Cette réflexivité serait entretenue notamment par les débats autour des risques technologiques qui caractérisent ces mêmes sociétés : en effet, ces risques remettent en cause les modalités d'exploitation des richesses naturelles, mais aussi la notion de progrès et le statut de la science. Comme son homologue allemand Ulrich Beck, A. Giddens parle donc des sociétés actuelles comme de « sociétés du risque » : en plus des risques prémodernes, naturels et prévisibles (external risks), elles se caractériseraient par des risques produits par elles-mêmes et moins probabilisables (manufactured risks).
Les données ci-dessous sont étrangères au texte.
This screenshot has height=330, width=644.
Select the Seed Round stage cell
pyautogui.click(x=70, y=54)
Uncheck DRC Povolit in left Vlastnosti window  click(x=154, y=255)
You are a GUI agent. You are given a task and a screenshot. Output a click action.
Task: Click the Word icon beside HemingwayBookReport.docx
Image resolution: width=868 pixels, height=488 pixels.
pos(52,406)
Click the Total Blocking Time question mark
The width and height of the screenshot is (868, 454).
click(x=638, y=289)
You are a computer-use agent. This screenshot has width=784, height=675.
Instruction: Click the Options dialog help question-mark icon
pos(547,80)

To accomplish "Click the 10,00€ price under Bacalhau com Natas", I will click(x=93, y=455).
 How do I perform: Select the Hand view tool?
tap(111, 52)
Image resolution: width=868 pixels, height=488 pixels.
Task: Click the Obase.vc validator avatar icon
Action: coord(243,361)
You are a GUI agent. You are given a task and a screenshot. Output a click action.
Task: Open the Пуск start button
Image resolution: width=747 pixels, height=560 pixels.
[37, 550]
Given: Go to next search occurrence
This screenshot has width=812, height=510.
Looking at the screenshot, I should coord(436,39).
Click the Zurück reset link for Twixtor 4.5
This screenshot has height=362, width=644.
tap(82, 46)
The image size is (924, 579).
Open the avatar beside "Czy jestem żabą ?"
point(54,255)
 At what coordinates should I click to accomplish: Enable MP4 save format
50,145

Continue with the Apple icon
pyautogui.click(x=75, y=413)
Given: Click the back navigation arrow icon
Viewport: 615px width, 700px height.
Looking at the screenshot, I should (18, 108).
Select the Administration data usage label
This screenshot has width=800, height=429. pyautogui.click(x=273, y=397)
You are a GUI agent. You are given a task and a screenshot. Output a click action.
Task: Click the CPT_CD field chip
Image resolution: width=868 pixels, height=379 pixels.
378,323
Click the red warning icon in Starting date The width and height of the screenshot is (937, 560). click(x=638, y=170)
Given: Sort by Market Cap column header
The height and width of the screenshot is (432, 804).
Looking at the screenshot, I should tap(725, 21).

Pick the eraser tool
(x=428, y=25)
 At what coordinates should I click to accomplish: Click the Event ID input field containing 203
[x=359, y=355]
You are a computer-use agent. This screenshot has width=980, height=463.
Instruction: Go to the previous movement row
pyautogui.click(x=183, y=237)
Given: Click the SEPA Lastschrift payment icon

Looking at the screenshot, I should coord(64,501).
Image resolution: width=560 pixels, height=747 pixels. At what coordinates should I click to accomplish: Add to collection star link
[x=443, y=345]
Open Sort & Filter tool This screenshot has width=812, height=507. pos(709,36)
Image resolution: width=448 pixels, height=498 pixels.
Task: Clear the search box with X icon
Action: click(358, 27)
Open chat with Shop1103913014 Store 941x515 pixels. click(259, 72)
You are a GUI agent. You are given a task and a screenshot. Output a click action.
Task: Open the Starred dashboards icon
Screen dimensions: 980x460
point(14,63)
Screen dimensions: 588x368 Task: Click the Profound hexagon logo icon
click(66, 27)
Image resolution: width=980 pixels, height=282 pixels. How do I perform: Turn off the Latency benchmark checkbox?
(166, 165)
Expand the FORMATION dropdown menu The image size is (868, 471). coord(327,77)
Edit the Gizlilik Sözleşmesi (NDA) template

Outre la pollution et les risques, elles seraient confrontées à une perte de sens. Cependant, l'importance du risque dans les préoccupations quotidiennes des individus et des gouvernements peut aussi s'interpréter comme le prix à payer pour des sociétés plus tournées vers l'avenir que vers le passé. Ces thèses sont exposées notamment dans Les Conséquences de la modernité (L'Harmattan, 1994). Signalons également, disponible sur le Web, « Lecture on Risk » : http://news.bbc. co.uk/hi/english/static/events/reith_99
Pour Ulrich Beck - professeur de sociologie à l'université de Munich qui, comme Anthony Giddens, enseigne également à la prestigieuse London School of Economics -, les sociétés modernes ne se singularisent plus seulement par leur capacité de production de richesses, mais aussi par les risques produits par elles-mêmes à travers leurs systèmes productif et scientifique. C'est ce qu'il expose dans son célèbre ouvrage paru en 1986 (peu après l'accident de Tchernobyl), Risiko Gesellschaft, traduit récemment en français (La Société du risque, Aubier, 2001).